The Status of a Gas Generator Engine for the Coast Guard Cutter Boutwell
RCED-85-125: Published: Jun 25, 1985. Publicly Released: Jun 25, 1985.
- Full Report:
Pursuant to a congressional request, GAO reviewed the status of a rebuilt gas generator engine that the Coast Guard purchased for one of its cutters, including the applicability of the warranty, and changes the Coast Guard has made to ensure that it does not experience a recurrence of the problem it had with that engine.

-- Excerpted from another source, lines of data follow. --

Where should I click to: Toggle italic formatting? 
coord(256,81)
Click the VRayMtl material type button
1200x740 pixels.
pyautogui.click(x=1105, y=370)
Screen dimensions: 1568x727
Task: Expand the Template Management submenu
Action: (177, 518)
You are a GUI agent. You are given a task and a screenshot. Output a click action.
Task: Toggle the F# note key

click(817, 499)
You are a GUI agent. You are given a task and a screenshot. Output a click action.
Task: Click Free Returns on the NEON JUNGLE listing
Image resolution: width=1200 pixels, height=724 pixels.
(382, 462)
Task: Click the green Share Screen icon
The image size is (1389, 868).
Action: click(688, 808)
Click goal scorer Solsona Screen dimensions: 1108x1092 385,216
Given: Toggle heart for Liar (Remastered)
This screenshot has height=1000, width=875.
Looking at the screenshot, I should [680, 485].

GAO found that the Coast Guard policy for replacement engines was to issue a repaired/rebuilt engine from its inventory. However, since it determined that it did not have a rebuilt engine in its inventory or sufficient time to have the cutter's engine repaired, the Coast Guard awarded a contract for the purchase of a replacement engine. Although the engine met Coast Guard specifications, it contained parts that had previously been used in an aircraft engine which the original manufacturer recommended not be used in marine engines because of possible failure that could cause damage to the ship and injury to the crew; therefore, the Coast Guard decided not to use the engine and shipped the engine to a training center, where the expensive parts were removed and stored for use in repairing other engines. The Coast Guard General Counsel found that there was no legal basis to require the contractor to replace the defective parts, since the warranty covered engine failures, and the engine had never been used. The Coast Guard has revised its specifications for the repair and overhaul of gas generator engines and has a goal to have a sufficient number of rebuilt engines on hand to preclude the need to purchase engines. It also holds the contractor responsible for the replacement of any part which does not meet the specifications and, if the contractor refuses to replace the part, the Coast Guard can have the part replaced and can bill the original contractor for the cost of replacement.